### Activity:
For this task, extract exactly the lines of the data below, from the line containing "Screen dimensions: 1456x825" through the last one, with pictures left out.

Items from a data source:
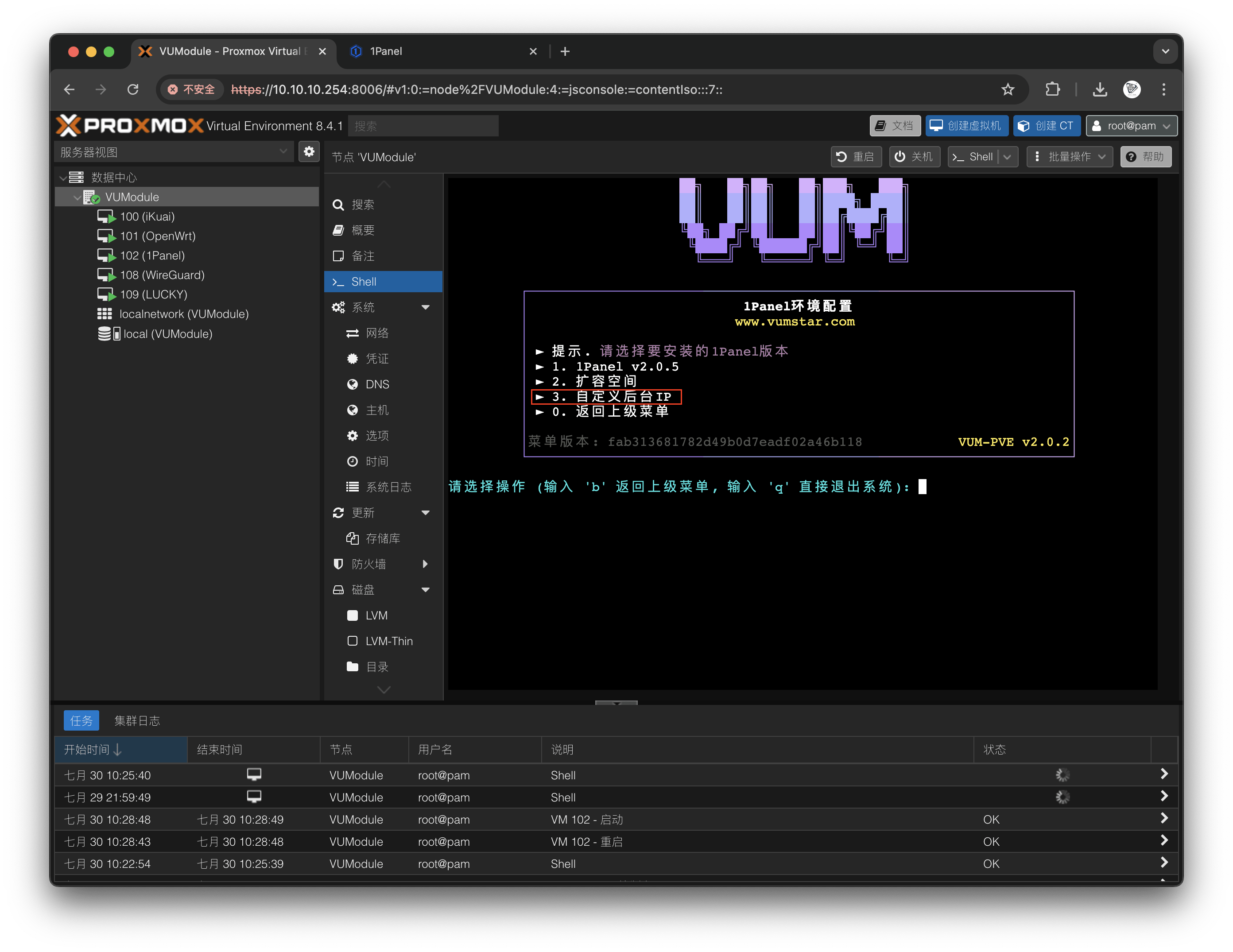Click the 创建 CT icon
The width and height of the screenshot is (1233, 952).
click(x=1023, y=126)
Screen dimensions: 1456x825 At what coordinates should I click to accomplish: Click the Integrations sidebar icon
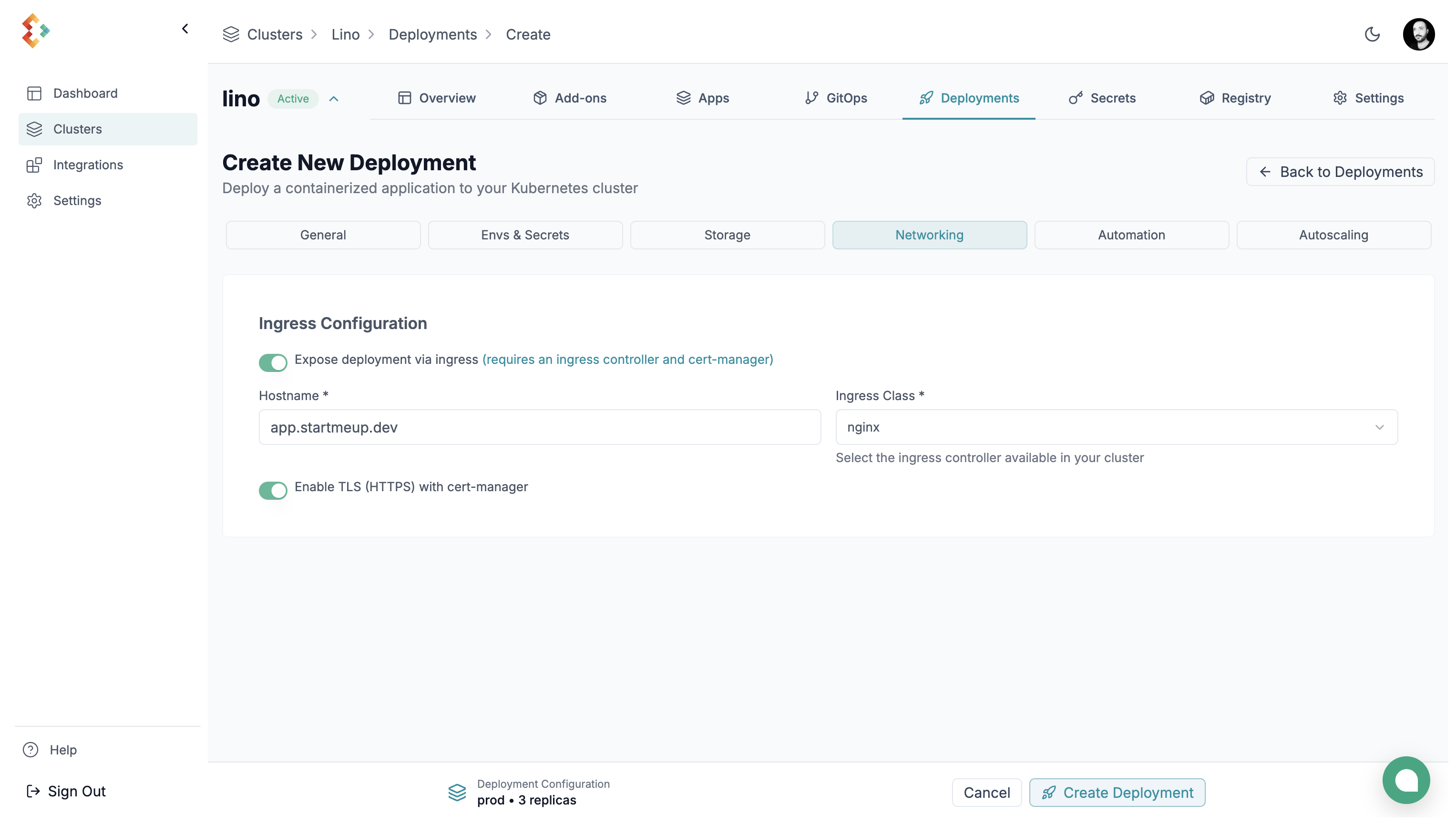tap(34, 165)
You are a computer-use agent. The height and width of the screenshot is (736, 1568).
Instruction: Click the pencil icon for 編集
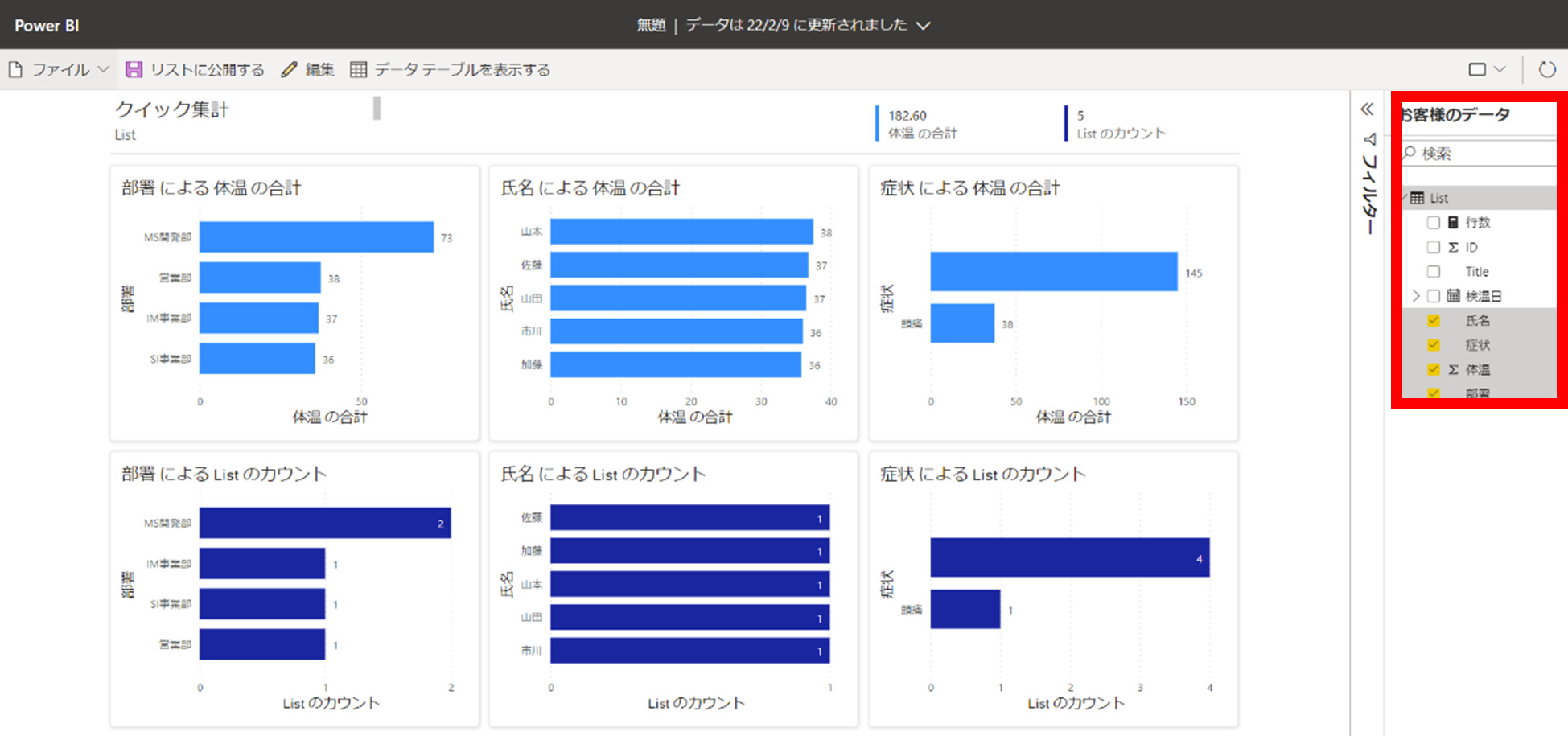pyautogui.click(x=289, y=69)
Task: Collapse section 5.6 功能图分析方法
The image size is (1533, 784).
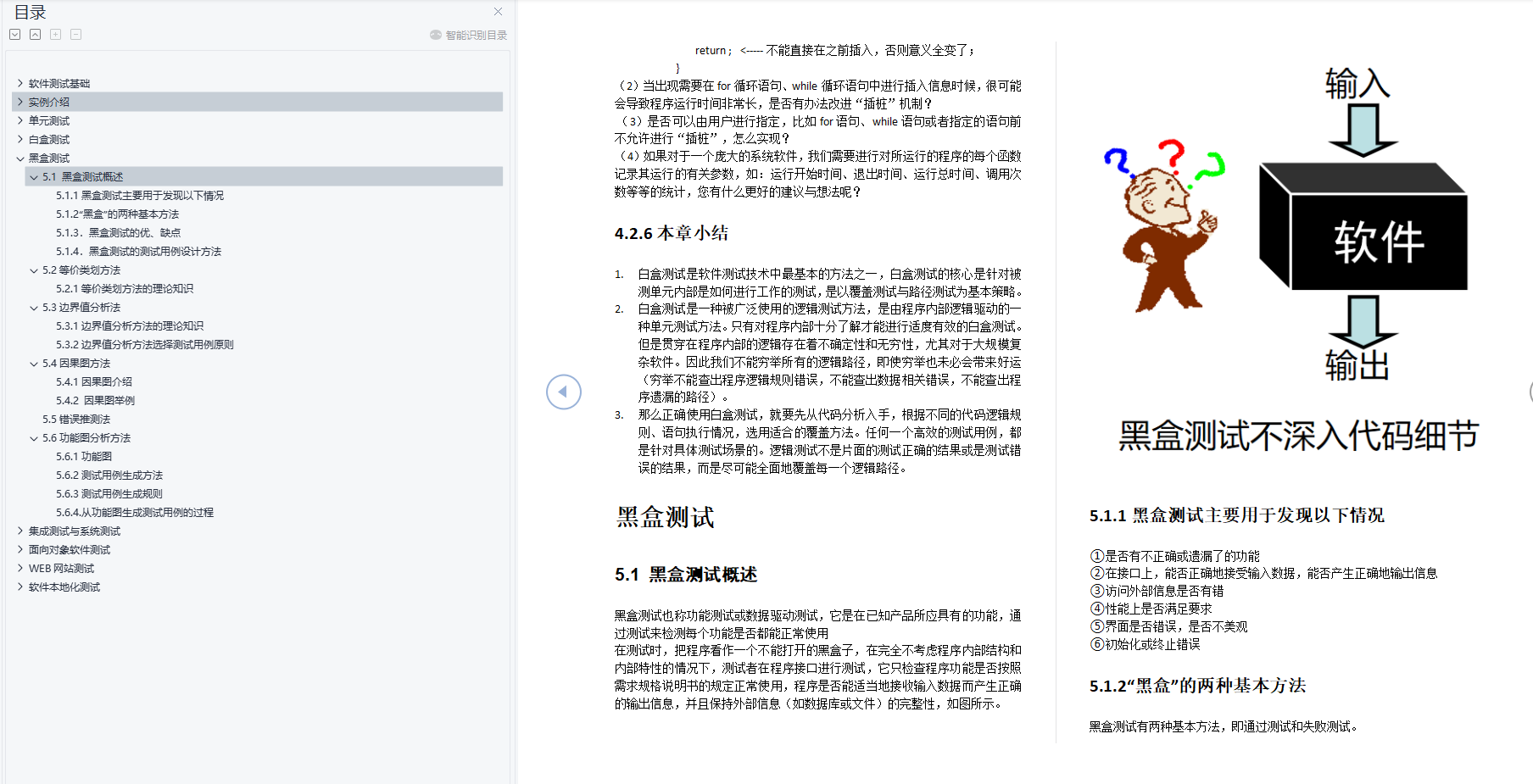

### Completed task:
Screen dimensions: 1456x825 At what coordinates should I click to accomplish: Click the Integrations sidebar icon
tap(34, 165)
You are a computer-use agent. The height and width of the screenshot is (736, 1568).
Instruction: Click the pencil icon for 編集
pyautogui.click(x=289, y=69)
Task: Collapse section 5.6 功能图分析方法
The image size is (1533, 784).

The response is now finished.